• Study questions
[1] Translate into Spanish this sentence from the pytracemalloc documentation below: "The timer has a resolution of 1 second."
[2] According to the pytracemalloc documentation below, which environment variable enables tracing at Python startup when set to 1?
[3] Carry on the pytracemalloc documentation below from its last line.

• Extract provided
——
Compile and install pytracemalloc

Dependencies:

  • Python 2.5 - 3.4
  • glib version 2
  • (optional) psutil to get the process memory. pytracemalloc is able to read the memory usage of the process on Linux without psutil.

Install:

/opt/mypython/bin/python setup.py install

API

Call tracemalloc.enable() as early as possible to get the most complete statistics. Otherwise, some Python memory allocations made by your application will be ignored by tracemalloc. Set PYTRACEMALLOC environment variable to 1 to enable tracing at Python startup.

Call tracemalloc.disable() to stop tracing memory allocations. It is automatically called at exit using the atexit module.

The version of the module is tracemalloc.__version__ (string, ex: "0.9.1").

Functions

  • enable()

    Start tracing Python memory allocations.

  • disable()

    Stop tracing Python memory allocations and stop the timer started by start_timer().

  • get_process_memory()

    Get the memory usage of the current process in bytes. Return None if the platform is not supported.

    Use the psutil module if available.

    New in pytracemalloc 0.8.

  • start_timer(delay: int, func: callable, args: tuple=(), kwargs: dict={})

    Start a timer calling func(*args, **kwargs) every delay seconds.

    The timer is based on the Python memory allocator, it is not real time. func is called after at least delay seconds, it is not called exactly after delay seconds if no Python memory allocation occurred.

    If start_timer() is called twice, previous parameters are replaced. The timer has a resolution of 1 second.

    start_timer() is used by DisplayTop and TakeSnapshot to run regulary a task.

  • stop_timer()

    Stop the timer started by start_timer().

Classes

  • DisplayGarbage(file=sys.stdout): Display new objects added to gc.garbage. By default, it displays uncollectable objects, see the documentation of gc.garbage. Use gc.set_debug(gc.DEBUG_SAVEALL) to display all deleted objects. Methods:

    • display(): display new objects added to gc.garbage since last call

    Attributes:

    • color (bool, default: stream.isatty()): if True, use colors
    • cumulative (bool, default: False): if True, display() displays all objects, if False, display() only displays new objects added to gc.garbage.
    • format_object (callable, default: repr.repr): function formatting an object
  • DisplayTop(count: int, file=sys.stdout): Display the list of the N biggest memory allocations. Methods:

    • display(): display the top
    • start(delay: int): start a task using tracemalloc timer to display the top every delay seconds
    • stop(): stop the task started by the start() method

    Attributes:

    • color (bool, default: stream.isatty()): if True, use colors
    • compare_with_previous (bool, default: True): if True, compare with the previous top, otherwise compare with the first one
    • filename_parts (int, default: 3): Number of displayed filename parts
    • show_average (bool, default: True): if True, show the average size of allocations
    • show_count (bool, default: True): if True, show the number of allocations
    • show_lineno (bool, default: False): if True, use also the line number, not only the filename
    • show_size (bool, default: True): if True, show the size of allocations
    • user_data_callback (callable, default: None): optional callback collecting user data. See Snapshot.create().
——
• Supplied information
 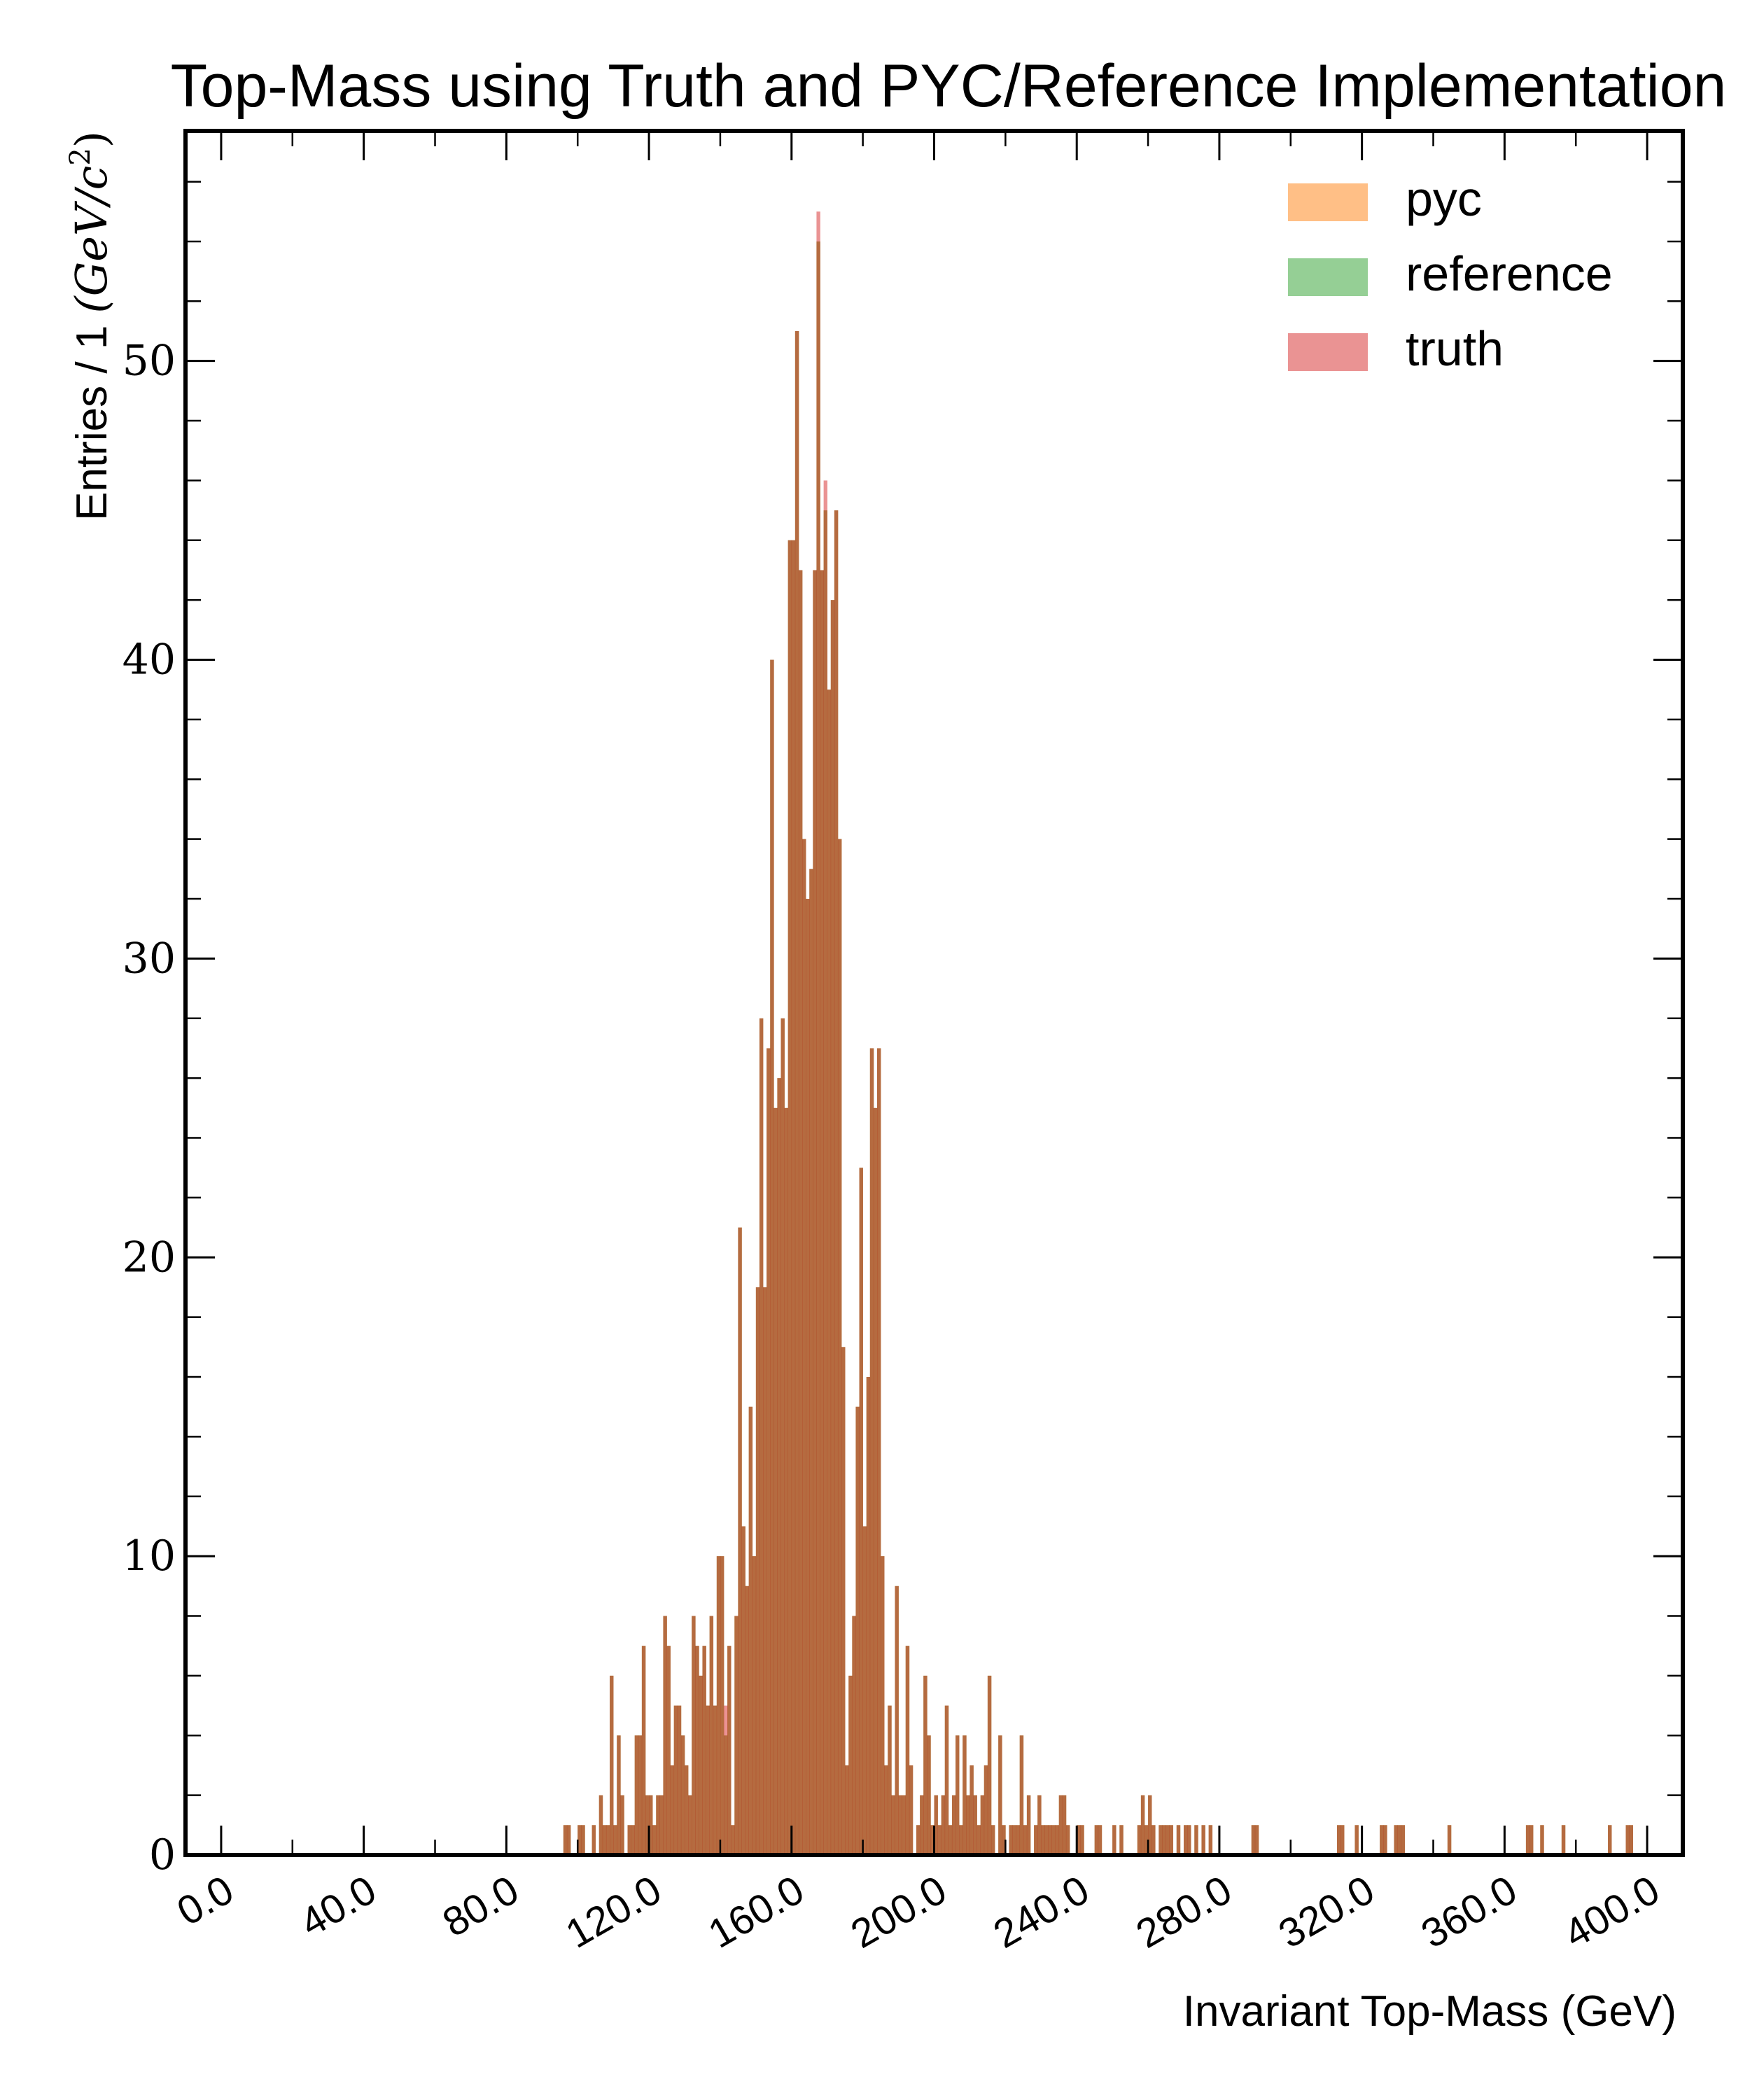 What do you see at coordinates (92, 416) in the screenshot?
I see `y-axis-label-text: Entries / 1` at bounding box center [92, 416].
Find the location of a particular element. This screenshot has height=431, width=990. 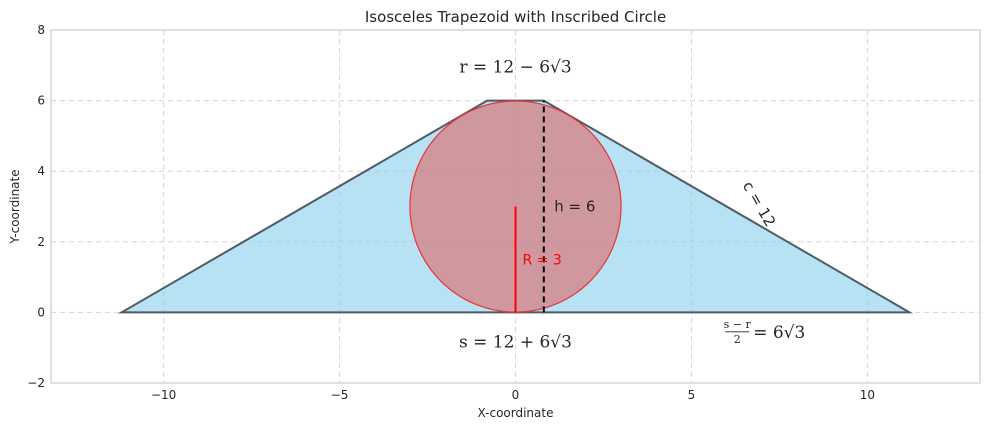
——
• Answers for this exercise
[1] El temporizador tiene una resolución de 1 segundo.

[2] PYTRACEMALLOC

[3]
  • Snapshot: Snapshot of Python memory allocations. Use TakeSnapshot to regulary take snapshots. Methods:

    • create(user_data_callback=None): take a snapshot. If user_data_callback is specified, it must be a callable object returning a list of (title: str, format: str, value: int). format must be "size". The list must always have the same length and the same order to be able to compute differences between values. Example: [('Video memory', 'size', 234902)].
    • filter_filenames(patterns: str|list, include: bool): remove filenames not matching any pattern if include is True, or remove filenames matching a pattern if include is False (exclude). See fnmatch.fnmatch() for the syntax of patterns.
    • write(filename): write the snapshot into a file

    Attributes:

    • pid (int): identifier of the process which created the snapshot
    • stats (dict): raw memory allocation statistics
    • timestamp (str): date and time of the creation of the snapshot
  • TakeSnapshot: Task taking snapshots of Python memory allocations: write them into files. Methods:

    • start(delay: int): start a task taking a snapshot every delay seconds
    • stop(): stop the task started by the start() method
    • take_snapshot(): take a snapshot

    Attribute:

    • filename_template (str): template to create a filename. "Variables" can be used in the template: "$pid" (identifier of the current process), "$timestamp" (current date and time) and "$counter" (counter starting at 1 and incremented at each snapshot).
    • user_data_callback (callable, default: None): optional callback collecting user data. See Snapshot.create().

Changelog

Version 0.9.1 (2013-06-01)

  • Add PYTRACEMALLOC environment variable to trace memory allocation as early as possible at Python startup
  • Disable the timer while calling its callback to not call the callback while it is running
  • Fix pythonXXX_track_free_list.patch patches for zombie frames
  • Use also MiB, GiB and TiB units to format a size, not only B and KiB

Version 0.9 (2013-05-31)

  • Tracking free lists is now the recommended method to patch Python
  • Fix code tracking Python free lists and python2.7_track_free_list.patch
  • Add patches tracking free lists for Python 2.5.2 and 3.4.

Version 0.8.1 (2013-03-23)

  • Fix python2.7.patch and python3.4.patch when Python is not compiled in debug mode (without --with-pydebug)
  • Fix DisplayTop: display "0 B" instead of an empty string if the size is zero (ex: trace in user data)
  • setup.py automatically detects which patch was applied on Python

Version 0.8 (2013-03-19)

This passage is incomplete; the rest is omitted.